Happy 2014! Happy 2014 everyone! I am so thankful for a wonderful 2013, a year with more than its fair shares of ups and downs. Whether I was watching friends get married, spending time with family, working with Kopila Valley, or most recently progressing with OdaKids…it was certainly a year to remember. More than anything I am thankful for the family and the friends who supported and believed in me, and what I’ve been hoping to do. As with most things worth their salt, it has not been an easy road, but a road worth taking. In our first month alone we’ve treated over 500 people, and continue to help more people daily as people learn about our clinic and our work.
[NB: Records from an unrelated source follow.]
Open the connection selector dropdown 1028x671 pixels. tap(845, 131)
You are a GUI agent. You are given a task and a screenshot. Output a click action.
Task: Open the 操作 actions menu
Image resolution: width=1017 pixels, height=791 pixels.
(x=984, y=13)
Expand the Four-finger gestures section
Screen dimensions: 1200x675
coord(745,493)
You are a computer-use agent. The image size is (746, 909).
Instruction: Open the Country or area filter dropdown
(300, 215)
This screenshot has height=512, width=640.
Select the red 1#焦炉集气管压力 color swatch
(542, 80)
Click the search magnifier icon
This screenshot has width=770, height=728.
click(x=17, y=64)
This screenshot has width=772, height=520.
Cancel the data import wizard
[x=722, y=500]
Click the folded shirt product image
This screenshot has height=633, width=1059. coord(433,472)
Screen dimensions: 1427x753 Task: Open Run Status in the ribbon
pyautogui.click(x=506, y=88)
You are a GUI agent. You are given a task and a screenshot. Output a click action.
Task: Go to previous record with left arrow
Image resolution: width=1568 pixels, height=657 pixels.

As for the project things are humming along. As I wrote about in my last blog post, the realities of living in Kalikot and the challenges we face are pretty intense. When we call Oda for updates, we ask for several data points, but one of the most telling is the amount of “Serious Patients” that come in. While it is wonderful to help people with a cough, a cut, or some sort of ache…it is helping these serious people that left an indelible mark with me on my last trip up. During our first two weeks in Kalikot, we saw all sorts of serious patients come in; however, two stories really stick out, one with a sad ending, the other with a much happier conclusion. The first involved a middle age woman whose husband carried her on his back for two hours to get here. Upon her arrival, I could just see in her eyes that she was in extremely bad shape. The haunting way she gazed into my eyes is something I will not soon forget. As the doctor worked with the woman and her family, I knew that her condition was serious but not quite how serious. A few hours later I realized the woman was gone; and to my surprise I discovered her husband had taken her home. I figured that despite her condition, the doctor must have given her something to help and she was back resting and recovering in her home. It was not until later in the day, that I learned that on her journey home she passed away on her husband’s back, just as they were arriving. I was tremendously sad to learn this news, however, over dinner I talked to our doctor where he said he knew instantly that the woman did not have much longer to live. She had a pneumonia which was far past the point of treatment. Rather than treating her, Doctor Karki gave her some medicine for the pain, and laid her in the sun, as he explained to her husband that he should enjoy the last few days and hours with his wife as she did not have too much longer to live. While I appreciated his honesty, it was not until that moment that I fully understood the reality of life in Kalikot, and the gravity of what we will face on a daily basis.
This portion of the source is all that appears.